# tegu toys?



## Dirtydmc (Aug 18, 2012)

Know of any? Other than rodents? Dexter is super happy with his new home. He stretchs out in the most lazy fashions.


----------



## TeguLouie (Aug 19, 2012)

i have heard of people getting those dog treat balls, stuffing them with their tegus favorite treat and then playing fetch. or using a tennis ball and doing pretty much the same thing.


----------



## apocalypse910 (Aug 19, 2012)

I've been using small treat balls for dogs and putting wax worms in them. He seems to love it.

A few videos -
https://www.youtube.com/watch?v=q6MlJ7IbrtY
https://www.youtube.com/watch?v=eDUwtx7jL1o

They don't always fall out correctly though and he gets aggravated - still trying to find a better treat but wax worms are the only thing he'll put that much effort into.


----------



## Styx (Aug 20, 2012)

apocalypse910, what about blue bottle fly larvae (maggots)? Or are they too small?


----------



## apocalypse910 (Aug 20, 2012)

Styx said:


> apocalypse910, what about blue bottle fly larvae (maggots)? Or are they too small?

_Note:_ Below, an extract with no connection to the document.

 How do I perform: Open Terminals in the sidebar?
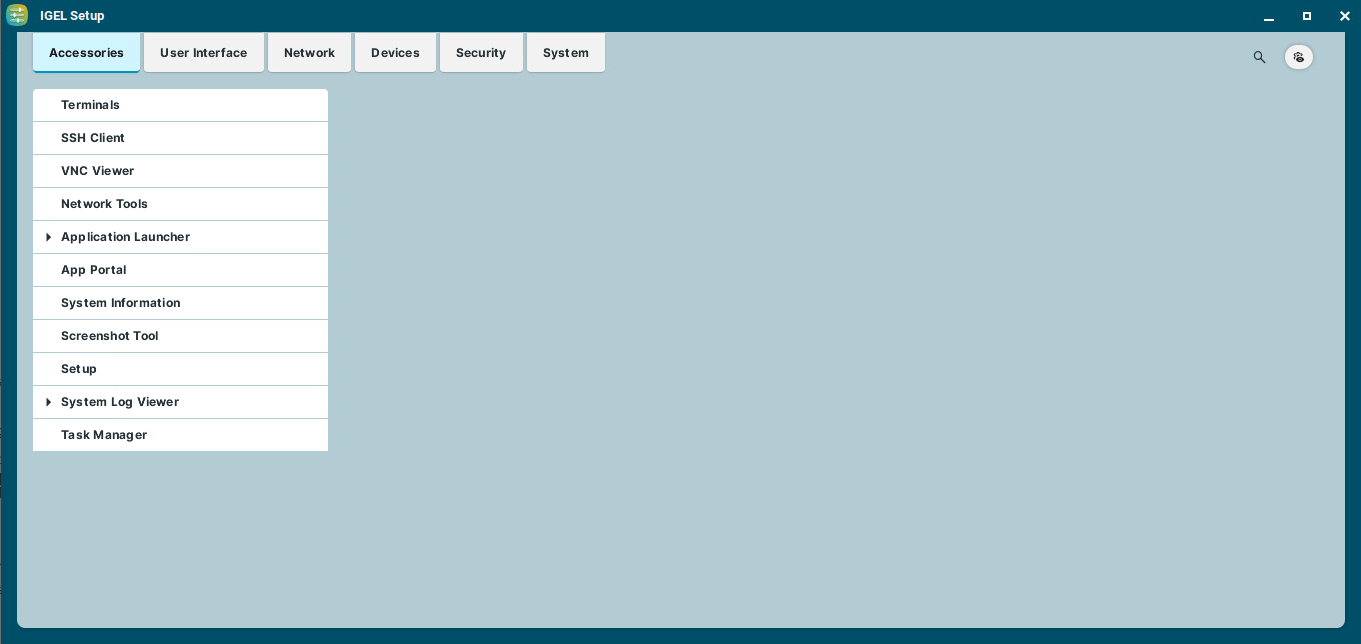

Hmm - haven't tried those. Not sure if I can get them in my area but if I can I'll give it a shot. The wax worms seem to be just about the right size - they just have an annoying tendency to grab on to the ball and not fall out though.


----------



## naturboy87 (Aug 21, 2012)

sum times my blue man will grab one of the dogs rope toys and start tossing and chacing it alover the place its quite the sight not trying to eat it at all just likes to throw it acrost the room and then chace it down agen ...


----------